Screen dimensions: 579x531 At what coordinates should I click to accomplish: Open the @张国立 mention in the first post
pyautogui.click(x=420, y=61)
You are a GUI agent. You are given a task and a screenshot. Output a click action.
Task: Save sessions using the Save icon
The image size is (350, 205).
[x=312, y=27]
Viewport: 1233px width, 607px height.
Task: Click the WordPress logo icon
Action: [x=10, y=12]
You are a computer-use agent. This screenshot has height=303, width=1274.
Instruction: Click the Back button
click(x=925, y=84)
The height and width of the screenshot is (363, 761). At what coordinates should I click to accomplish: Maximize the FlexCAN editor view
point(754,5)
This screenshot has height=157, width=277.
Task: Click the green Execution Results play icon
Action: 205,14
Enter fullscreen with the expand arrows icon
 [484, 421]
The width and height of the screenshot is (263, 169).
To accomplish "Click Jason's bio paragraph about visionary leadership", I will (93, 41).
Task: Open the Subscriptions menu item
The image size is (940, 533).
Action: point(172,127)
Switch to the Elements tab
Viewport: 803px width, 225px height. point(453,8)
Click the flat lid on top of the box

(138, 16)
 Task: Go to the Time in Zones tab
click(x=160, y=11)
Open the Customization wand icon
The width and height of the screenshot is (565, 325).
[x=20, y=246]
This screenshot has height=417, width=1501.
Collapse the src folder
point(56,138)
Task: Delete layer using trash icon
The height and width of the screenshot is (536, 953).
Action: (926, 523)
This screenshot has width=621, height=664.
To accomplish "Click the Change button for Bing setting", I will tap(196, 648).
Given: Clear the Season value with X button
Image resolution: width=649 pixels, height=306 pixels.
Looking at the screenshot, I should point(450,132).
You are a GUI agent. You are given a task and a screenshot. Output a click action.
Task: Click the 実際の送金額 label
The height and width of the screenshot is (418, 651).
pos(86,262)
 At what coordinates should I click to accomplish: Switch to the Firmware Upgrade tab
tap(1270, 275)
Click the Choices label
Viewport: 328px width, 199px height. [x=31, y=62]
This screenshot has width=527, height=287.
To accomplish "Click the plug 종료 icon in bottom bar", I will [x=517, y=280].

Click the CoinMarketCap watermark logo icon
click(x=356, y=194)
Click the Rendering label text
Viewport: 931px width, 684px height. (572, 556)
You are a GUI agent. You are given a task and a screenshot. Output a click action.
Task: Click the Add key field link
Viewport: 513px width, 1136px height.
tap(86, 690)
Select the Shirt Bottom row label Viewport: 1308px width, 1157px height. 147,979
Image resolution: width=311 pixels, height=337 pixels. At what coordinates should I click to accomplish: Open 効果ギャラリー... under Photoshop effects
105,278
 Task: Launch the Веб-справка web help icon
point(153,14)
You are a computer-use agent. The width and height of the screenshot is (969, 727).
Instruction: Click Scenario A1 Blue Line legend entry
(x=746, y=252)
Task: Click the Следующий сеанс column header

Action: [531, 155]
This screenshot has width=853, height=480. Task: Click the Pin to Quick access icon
───
> WHAT IS NEEDED
Each line from the one with "Image resolution: width=311" through the end of the entries above is to be returned word for word. Nothing else belongs in the answer.

> WRITTEN ANSWER
Image resolution: width=311 pixels, height=337 pixels. At what coordinates should I click to accomplish: Open 効果ギャラリー... under Photoshop effects
105,278
 Task: Launch the Веб-справка web help icon
point(153,14)
You are a computer-use agent. The width and height of the screenshot is (969, 727).
Instruction: Click Scenario A1 Blue Line legend entry
(x=746, y=252)
Task: Click the Следующий сеанс column header

Action: [531, 155]
This screenshot has width=853, height=480. Task: Click the Pin to Quick access icon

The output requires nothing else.